What I'm doing:
Scriptwriting, plotline/storyline, hosting, update script, and all of those other details.
What I need from you, the prospective applicant:
- Willingness to commit to a schedule. This is flexible (as mentioned, depending on your schedule this could be anywhere from a three-a-week to a once-a-week), and while I'd like to avoid it I can deal with the occasional late strip or similar or, if prearranged, missed week, but I'd like to have a fairly dependable schedule.
- Must be comfortable or willing to become comfortable drawing mechanical bits (vehicles, drones, cyberlimbs, so on and soforth). There will be a lot of these.
- Willingness to commit for a sustained duration. While the storyline I have in mind has a definite ending, I can't at this point say how long it will take to reach that ending—a few years at least, especially on a one-a-week schedule. That doesn't mean you'll be stuck 'till the end, but if you eventually decide to leave the project I'd greatly appreciate at least a few months notice to arrange a replacement.
- Willingness to redo scenes as necessary. I'll do my best to outline what's necessary so that we can avoid this, but especially early on while we're getting used to each other's styles this may become necessary.
- A drawing of one or both of the sample pages below.
- Scripts well in advance. I'm planning on trying to stay at least six scripts ahead of the current comic, more if possible, and will also try to stay at least a script or two ahead of you if you overflow the buffer above.
- Creative direction to suit your working style. If a visual detail is important to the comic I'll make it explicit, and I'll provide general direction, but beyond that it's your call. Take drawing a city: if you want me to give you descriptions down to the building, complete with pictures of similar-looking buildings, I can do that. If you'd prefer I just say "It's a city" and let you do the rest, I can do that too. If you've got all the Shadowrun material at your command and can pull descriptions of canon buildings on request, I can work that way. If you'll need pictures of three different angles of the Renraku Arcology or the Seattle Space Needle when it shows up in a comic, I can provide them.
- Freedom from site maintenance, hosting, etc. issues.
- Of course, full intellectual property rights to your creative work.
- Personal satisfaction?
Sample pages:
If you're interested, draw up one or both of the pages described below and send to my username at kanshishakage.net . The image can be in any common format for purposes of this sample (TIFF, JPEG, GIF, PNG, etc. etc. etc.)—resolution is not terribly important at the moment except insofar as it should show off your work and scale to a browser-viewable resolution without losing important information (no giant resolutions with tiny words that will be lost if the image is prepared for web delivery, for example). Other than that, feel free to ask for more detail about any part of the samples.
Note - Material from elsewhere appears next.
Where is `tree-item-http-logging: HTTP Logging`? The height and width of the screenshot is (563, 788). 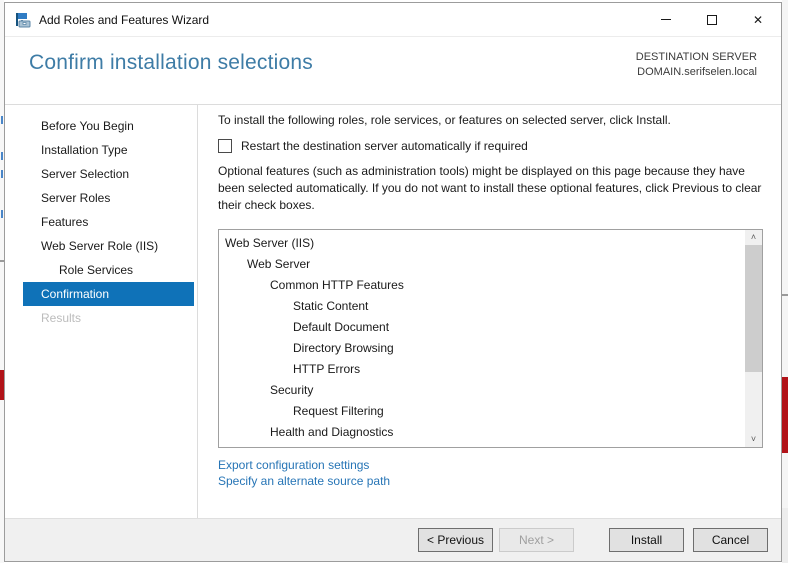
tree-item-http-logging: HTTP Logging is located at coordinates (490, 445).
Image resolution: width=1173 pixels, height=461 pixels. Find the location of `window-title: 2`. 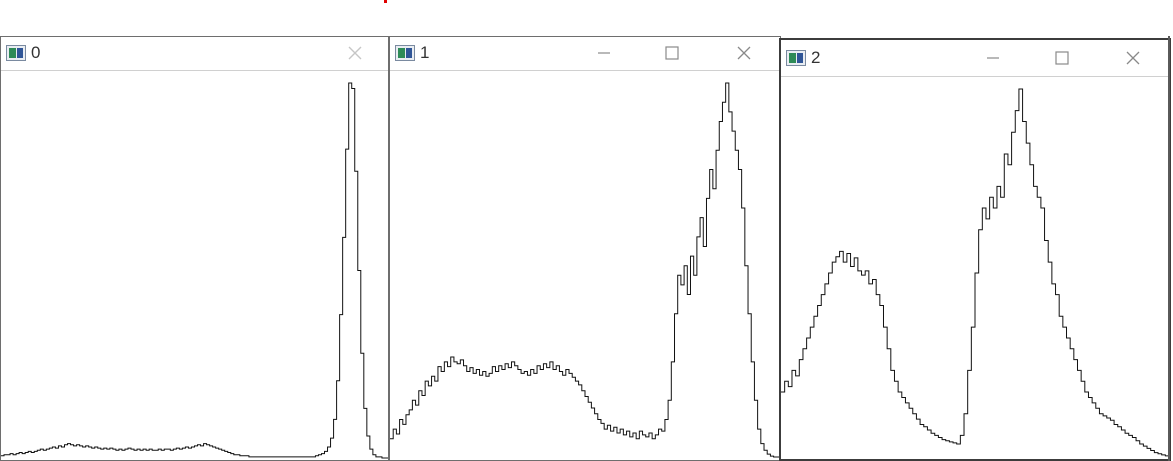

window-title: 2 is located at coordinates (816, 58).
You'll notice that the title is not set in stone yet. Make sure to leave someplace to put the title, whether superimposed over an area of the picture without anything important or in a box below or above the main picture. Feel free to put in a placeholder, but make sure it's something that can be removed.
Page One:
Scene, full-page: Seattle, view slightly below isometric, sunset, office parks in the foreground with fountains and fake hills and soforth, downtown skyscrapers in the background, maybe the Renraku Arcology somewhere in the distance. Space Needle if necessary, I don't know the city geography that well. Miscellaneous background drone or air traffic as desired. Foreground, a Strato-9 winging its way across the office parks.
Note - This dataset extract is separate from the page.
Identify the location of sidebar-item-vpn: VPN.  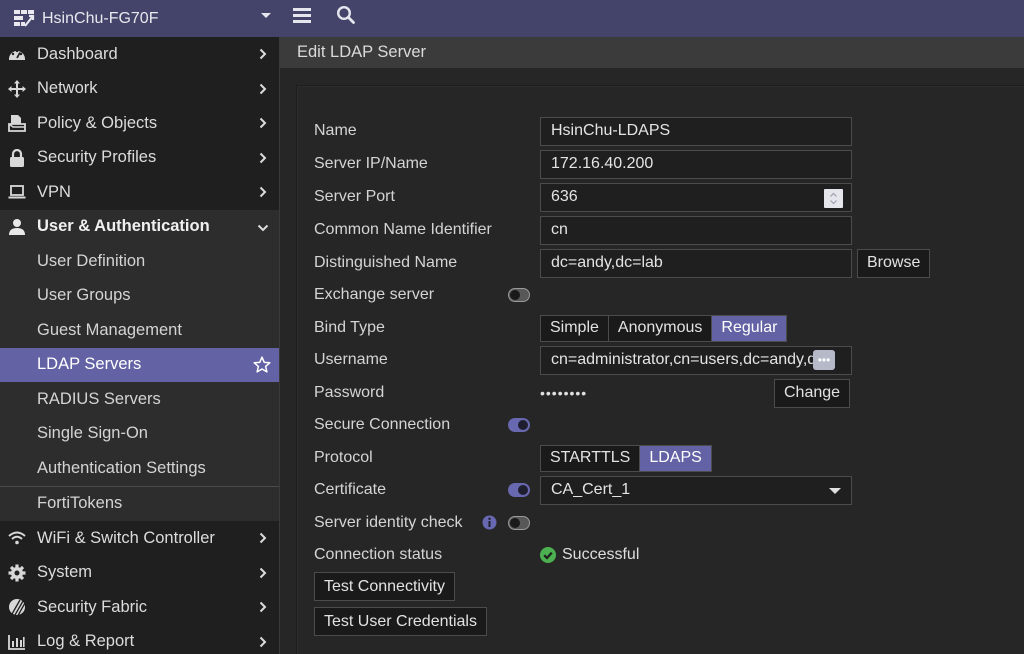
(140, 192).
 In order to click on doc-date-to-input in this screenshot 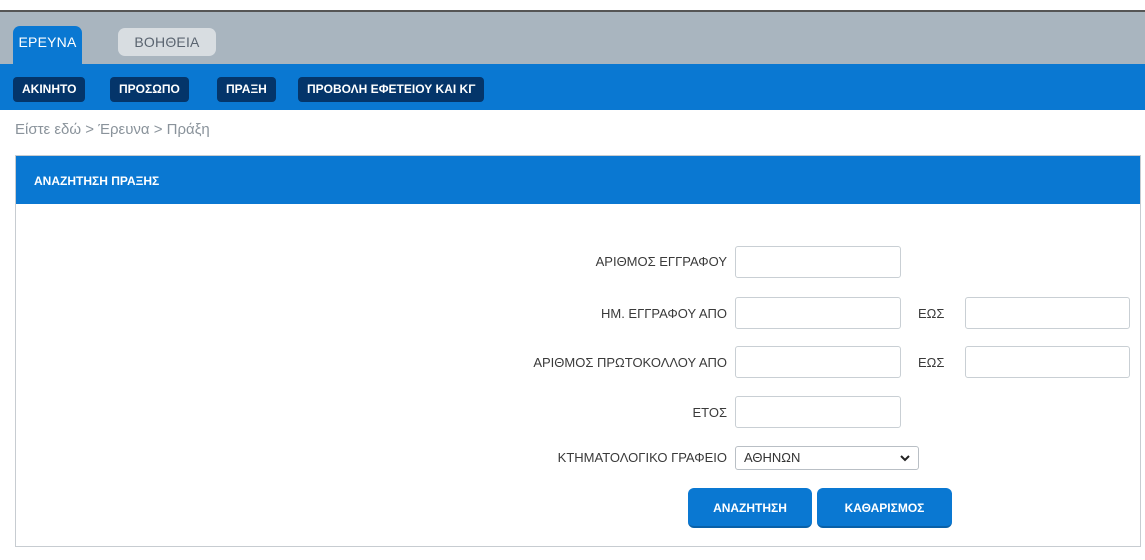, I will do `click(1048, 313)`.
Title. Need to think this up.
Page Two:
Slightly less than Page-width, third-height panel floating on top of main panel: Boardroom, somewhere in one of the office parks of page 1. Shot from outside the window, a number of people in suits. One man is standing, leaning over the table, apparently shouting at another man—optionally, one of them (but not both) could be an Elf. A younger-looking man stares out the window somewhere just to the side of the "camera".
Main panel, spanning the entire page: shot of the building from the same side as the above panel, Strato-9 visible some distance away from the building but approaching. Style of building something like a less wide, taller version of this or a more angular version of this. Not much in terms of people around—it's summertime, and at sundown most employees are long gone.
Smaller panel floating towards bottom center of page: dim view of the interior of a van with no windows (no need to make it clear to the viewer that that's what it is at this point), with a bucket seat and a woman with a cable running to her head—metatype and perhaps even gender should be mostly concealed by lighting. Text associated with this panel: dialogue, transduced: "Ready when you are." Dialogue, transduced: "Almost."
Smaller panel floating towards bottom right of page, slightly below previous panel and similarly sized: same view as top panel on this page, tightened significantly on the young man looking out the window. Should be clearly identifiable as some form of targeting mechanism—not necessarily crosshairs, but a circular view with perhaps a circular reticle. Text above reticle: ACQUIRING (in small caps, probably monospaced), other text nearby including details like range (something in the 80-meter range), wind speed (~3 kilometers per hour), rounds remaining (500), so on and soforth—this panel should be extremely information-dense, though there's no need for any of these items to be spelled out as such. We'll be using this format again for vehicle gunnery, so make sure you've got an explanation for what each piece of data is so it can change appropriately (if you add stuff beyond what I've outlined). Do what you can to keep the center uncluttered.